Brutus Beefcake after being asked about his wildest plane story, didn't take long before recalling Andre The Giant making the trip one that no one would forget. Beefcake set up the story by explaining that, due to Andre’s size, using a standard airplane toilet wasn’t possible, and though the wrestler typically made sure to handle such business well before arriving at airports, a busy road trip into a long flight out of Tokyo meant he hadn’t had the opportunity to relief himself the night before. This meant the odds were higher than his own forehead that he’d have to go during the plane trip. And as Brutus Beefcake explained it, taking care of such bodily functions was easier said than done:
So, Andre, he’s up in First Class and he tells them, ‘I gotta go, I gotta go,’
and they’re like, ‘Oh my God, what are we gonna do? What can we do?’
They bring him to the back of the plane and into the area where they prepare the meals and stuff and get a big black garbage bag, and they string it up between some of those carts that they use for the drinks and everything. And so, they basically pulled the curtains and Andre goes to town. Buddy, I mean he is ripping farts.
It just sounds like they’re not human…I never heard anything like it.
The smell that started coming out from under the curtains there started coming forward. The back of the plane [back] then was where all the smokers went, so the back of the plane had a lot of people…There were people falling out of their seats, almost into the aisles. Gagging, puking, you know, crying, screaming.
And the boys we were all falling on the floor just laughing ourselves sick…It’s hysterical.
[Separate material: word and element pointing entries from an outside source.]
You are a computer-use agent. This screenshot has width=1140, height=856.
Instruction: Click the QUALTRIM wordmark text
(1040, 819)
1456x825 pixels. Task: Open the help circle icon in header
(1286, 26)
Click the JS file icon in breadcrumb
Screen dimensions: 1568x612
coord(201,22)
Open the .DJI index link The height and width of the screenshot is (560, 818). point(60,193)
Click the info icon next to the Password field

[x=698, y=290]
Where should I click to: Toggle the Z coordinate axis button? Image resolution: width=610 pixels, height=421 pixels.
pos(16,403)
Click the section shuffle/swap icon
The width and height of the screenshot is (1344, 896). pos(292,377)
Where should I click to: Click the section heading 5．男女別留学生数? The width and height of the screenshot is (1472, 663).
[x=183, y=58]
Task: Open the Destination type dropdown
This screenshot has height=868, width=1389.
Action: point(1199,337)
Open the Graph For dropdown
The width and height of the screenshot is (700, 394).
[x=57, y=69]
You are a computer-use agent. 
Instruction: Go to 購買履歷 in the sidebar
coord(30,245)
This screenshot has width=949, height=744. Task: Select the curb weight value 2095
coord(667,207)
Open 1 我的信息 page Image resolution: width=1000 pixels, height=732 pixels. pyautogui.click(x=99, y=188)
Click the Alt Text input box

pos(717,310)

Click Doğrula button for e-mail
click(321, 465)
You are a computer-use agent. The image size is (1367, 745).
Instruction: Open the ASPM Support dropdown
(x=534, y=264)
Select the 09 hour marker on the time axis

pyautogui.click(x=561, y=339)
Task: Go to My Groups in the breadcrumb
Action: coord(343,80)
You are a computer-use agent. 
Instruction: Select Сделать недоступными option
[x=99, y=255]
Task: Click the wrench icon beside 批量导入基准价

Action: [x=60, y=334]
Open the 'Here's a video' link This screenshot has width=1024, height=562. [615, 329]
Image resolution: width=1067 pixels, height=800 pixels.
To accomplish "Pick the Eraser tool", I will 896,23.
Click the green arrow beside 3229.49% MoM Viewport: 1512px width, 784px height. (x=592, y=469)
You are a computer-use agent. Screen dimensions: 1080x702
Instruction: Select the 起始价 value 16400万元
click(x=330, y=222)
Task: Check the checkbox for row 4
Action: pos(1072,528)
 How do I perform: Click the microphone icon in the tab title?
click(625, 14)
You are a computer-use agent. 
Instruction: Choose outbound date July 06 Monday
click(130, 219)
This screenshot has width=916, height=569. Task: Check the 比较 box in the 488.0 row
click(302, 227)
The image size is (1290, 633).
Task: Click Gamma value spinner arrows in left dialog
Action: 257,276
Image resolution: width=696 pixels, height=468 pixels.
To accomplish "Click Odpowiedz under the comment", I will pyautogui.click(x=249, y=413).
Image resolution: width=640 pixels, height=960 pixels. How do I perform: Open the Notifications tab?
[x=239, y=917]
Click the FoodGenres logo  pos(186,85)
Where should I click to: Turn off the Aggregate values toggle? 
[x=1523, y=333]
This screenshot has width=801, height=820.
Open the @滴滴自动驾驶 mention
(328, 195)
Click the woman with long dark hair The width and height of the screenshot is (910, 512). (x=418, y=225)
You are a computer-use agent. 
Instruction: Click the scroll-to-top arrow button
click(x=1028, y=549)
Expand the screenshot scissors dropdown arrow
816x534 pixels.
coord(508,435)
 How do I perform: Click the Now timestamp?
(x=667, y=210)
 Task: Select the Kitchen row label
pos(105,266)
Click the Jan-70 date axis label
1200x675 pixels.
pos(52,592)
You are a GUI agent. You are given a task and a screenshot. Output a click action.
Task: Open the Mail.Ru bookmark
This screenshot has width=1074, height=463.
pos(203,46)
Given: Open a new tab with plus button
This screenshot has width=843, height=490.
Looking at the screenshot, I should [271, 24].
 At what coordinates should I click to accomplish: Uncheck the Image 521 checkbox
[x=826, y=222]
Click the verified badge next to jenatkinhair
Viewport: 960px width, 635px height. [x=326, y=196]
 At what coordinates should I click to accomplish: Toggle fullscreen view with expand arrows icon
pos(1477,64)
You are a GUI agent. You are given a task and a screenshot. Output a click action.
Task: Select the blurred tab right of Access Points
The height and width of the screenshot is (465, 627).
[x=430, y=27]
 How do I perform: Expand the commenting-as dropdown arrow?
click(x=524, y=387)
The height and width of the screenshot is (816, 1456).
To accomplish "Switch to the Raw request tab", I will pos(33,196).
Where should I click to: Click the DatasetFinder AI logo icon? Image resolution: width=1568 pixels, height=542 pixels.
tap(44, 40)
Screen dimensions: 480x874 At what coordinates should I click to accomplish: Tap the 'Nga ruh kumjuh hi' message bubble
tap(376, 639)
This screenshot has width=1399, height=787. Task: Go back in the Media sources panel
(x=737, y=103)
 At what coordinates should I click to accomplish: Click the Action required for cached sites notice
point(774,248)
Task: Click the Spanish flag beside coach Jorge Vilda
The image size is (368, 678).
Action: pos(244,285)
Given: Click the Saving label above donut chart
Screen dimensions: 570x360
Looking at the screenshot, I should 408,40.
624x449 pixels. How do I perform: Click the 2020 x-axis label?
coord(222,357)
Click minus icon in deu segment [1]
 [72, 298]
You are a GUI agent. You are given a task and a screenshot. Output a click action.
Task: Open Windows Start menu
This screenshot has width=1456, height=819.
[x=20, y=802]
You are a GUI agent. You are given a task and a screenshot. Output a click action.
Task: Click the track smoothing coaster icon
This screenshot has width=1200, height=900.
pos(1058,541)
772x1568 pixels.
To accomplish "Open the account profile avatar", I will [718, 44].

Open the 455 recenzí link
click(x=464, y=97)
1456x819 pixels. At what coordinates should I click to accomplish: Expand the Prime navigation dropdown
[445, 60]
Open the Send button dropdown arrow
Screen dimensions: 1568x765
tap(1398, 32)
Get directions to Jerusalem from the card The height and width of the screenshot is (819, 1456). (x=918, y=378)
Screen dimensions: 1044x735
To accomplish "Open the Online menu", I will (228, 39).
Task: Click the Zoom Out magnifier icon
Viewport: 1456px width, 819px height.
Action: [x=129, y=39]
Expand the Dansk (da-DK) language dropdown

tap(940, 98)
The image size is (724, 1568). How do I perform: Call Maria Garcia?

He must’ve half-filled up a garbage bag full of sh1te…That guy weighed 600-plus pounds…he could eat twenty pounds in a sitting. You know, it’s funny, the poor flight attendants. They had towels to cover their faces, and a couple of them were puking and trying to bag up this bag of sh1te. They finally get it bagged into that, and they bag it in another bag, in another bag, and then they put it in the elevator and they sent it down to the bottom of the plane just to get it the hell out of there…He just comes walking back up to First Class, ‘Oh, give me some wine boss,’ and starts drinking and starts eating again just like he didn’t miss a beat.